Question: Explain what you see in the above images; how should we interpret what is happening to the feature maps as the input is rotated?

Next, we’ll visualize activations after the third convolution operation for the G-CNN.

[ ]:
plt.rcParams['figure.figsize'] = [10, 9]

# Pick a channel to visualize
channel_idx = 2

# Create a subfigure for every rotated input and every group element
fig, ax = plt.subplots(gcnn_out.shape[2], rots.numel())

for idx, rotation in enumerate(rots):
    for group_element_idx in range(gcnn_out.shape[2]):
        ax[group_element_idx ,idx].imshow(
            gcnn_out[idx, out_channel_idx, group_element_idx, :, :].detach().numpy()
        )
    ax[0, idx].set_title(f"{int(rotation)} deg")


fig.text(0.5, 0.04, 'Rotations of input image', ha='center')
fig.text(0.04, 0.5, '$H$ dimension in feature map', va='center', rotation='vertical')

plt.show()

Question: Explain what you see in the above images; how should we interpret what is happening to the feature maps as the input is rotated? What happens after a 45 degree rotation? And a 90 degree rotation?

Lastly, we inspect the representations we obtain after the projection step for the CNN and GCNN. We visualize all channels. These are the representations on which the final linear layer(s) perform classification.

[ ]:
plt.rcParams['figure.figsize'] = [8, 8]

# Create a subfigure for every rotated input
fig, ax = plt.subplots(rots.numel(), 1)

for idx, rotation in enumerate(rots):
    ax[idx].imshow(
        projected_cnn_out[idx, None, :].detach().numpy()
    )
    ax[idx].set_title(f"{int(rotation)} deg")
    ax[idx].set_yticks([])

fig.text(0.5, 0.04, 'Channels', ha='center')
fig.text(0.04, 0.5, 'Rotations of input image', va='center', rotation='vertical')

plt.show()

Question: What happens to the learned representations as the input is rotated? What consequences do you think this has on the performance of the model?

[ ]:
plt.rcParams['figure.figsize'] = [8, 8]

# Create a subfigure for every rotated input
fig, ax = plt.subplots(rots.numel(), 1)

for idx, rotation in enumerate(rots):
    ax[idx].imshow(
        projected_gcnn_out[idx, None, :].detach().numpy()
    )
    ax[idx].set_title(f"{int(rotation)} deg")
    ax[idx].set_yticks([])

fig.text(0.5, 0.04, 'Channels', ha='center')
fig.text(0.04, 0.5, 'Rotations of input image', va='center', rotation='vertical')

plt.show()

Question: Explain what you see above. What does this mean for the final of input samples that are rotated?

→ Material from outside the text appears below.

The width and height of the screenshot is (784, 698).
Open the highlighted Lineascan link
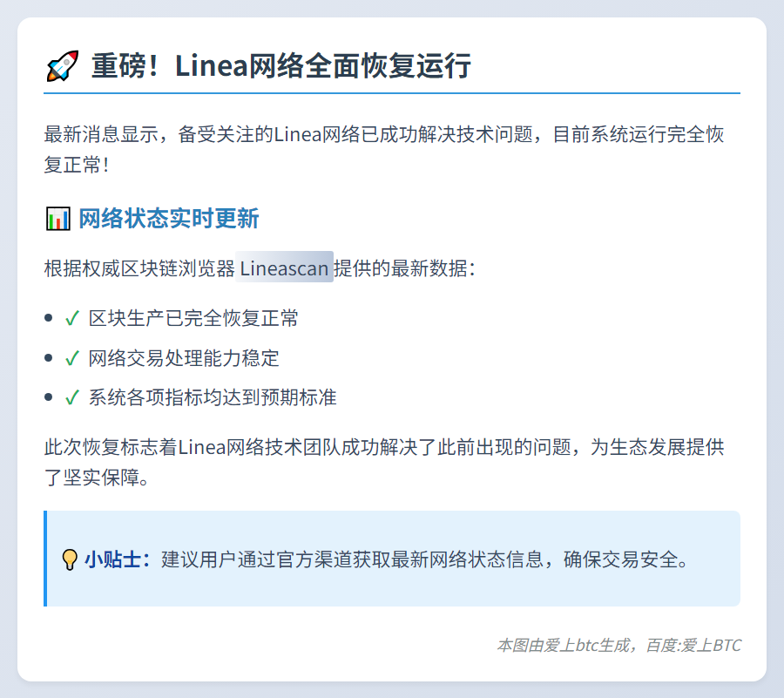pos(284,268)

Question: Do you notice anything about the learned representations of 45 degree vs 90 degree rotated input samples? To what can we attribute this phenomenon do you think?

Concluding remarks

We’ve seen how to implement a basic regular group convolutional network equivariant to rotations of 90 degrees. A couple suggestions of things to ponder on. Include answers to these questions in your report:

  • What other groups could be interesting in computer vision problems? (these often come with their own interesting challenges).

  • We used interpolation to obtain our values for transformed kernels. As mentioned, this makes our networks prone to interpolation artefacts. Would our interpolation implementation work well for other groups? Could you maybe think of other ways of defining the kernel over a continuous domain?

  • Here we worked with a one-dimensional group. What would it take to implement group convolutions for multidimensional groups \(H\)?